Text extract

━━━━

An architect had a unique conception of a building for a client at the World's Fair of 1939 in New York. That concept had a profound influence on the evolution of what became known as the entertainment wonder, Cinerama. The story is told by the architect himself. Ralph Walker is well known in his field for many imposing structures, including telephone company buildings and oil research laboratories. He is a member of the firm of Voorhees, Walker, Foley & Smith.

I THINK I SHOULD say at the very outset that this brief article is in no way intended to detract from Fred Waller's impressive originality of thought and surely the no less impressive persistence that has culminated in the successful presentation of his Cinerama. But inventions of this kind never spring fully-developed from one mind alone, pondering in splendid seclusion. They are the result of years of toil, of trial and error and trial again. Often the difference between success and failure is the discovery of a single clue, a key that unlocks the entire riddle. Waller and I had the good fortune to meet at a moment when I happened to be carrying just the key he needed.

For some years Fred had been trying to impart to films a complete illusion of reality. From his background in special effects photography, combined with his innate genius for all things photographic, he had been approaching the problem from the direction of the wide-angle lens and multiple images on an extra-wide screen. Through actual experimentation he had arrived at the conclusion that much of our perception of depth is based in fact on what he calls "peripheral vision," those fleeting glances we catch out of the corners of our eyes. The obstacle, the stumbling block in the way of attaining peripheral vision on an ordinary wide screen was the fact that such a screen, to provide all the environmental details required to complete the illusion, would have to be the width of a city block. But all of his experiments had been upon the ordinary, flat screen, the screen that had been universally accepted as standard until the advent of Cinerama.

━━━━

Problem requirements
Condense the paragraph of the Cinerama article that begins "For some years Fred had been trying" into a short bulleted list that keeps its main facts. The listing after this point has no connection to the Cinerama article.

Data lines
━━━━

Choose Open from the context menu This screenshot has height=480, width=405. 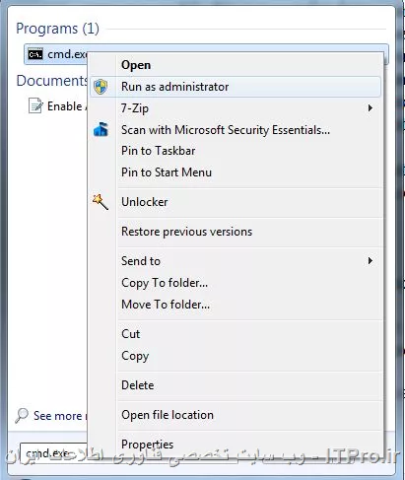136,65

━━━━

Task result
- For years, Fred Waller had tried to give films a complete illusion of reality.
- Drawing on his special effects photography background and photographic talent, he worked with wide-angle lenses and multiple images on an extra-wide screen.
- His experiments led him to conclude that much of our depth perception comes from "peripheral vision," the glances caught from the corners of the eyes.
- The obstacle was that an ordinary wide screen would need to be as wide as a city block to provide the details needed for the illusion.
- All his experiments had used the ordinary flat screen, the accepted standard until Cinerama arrived.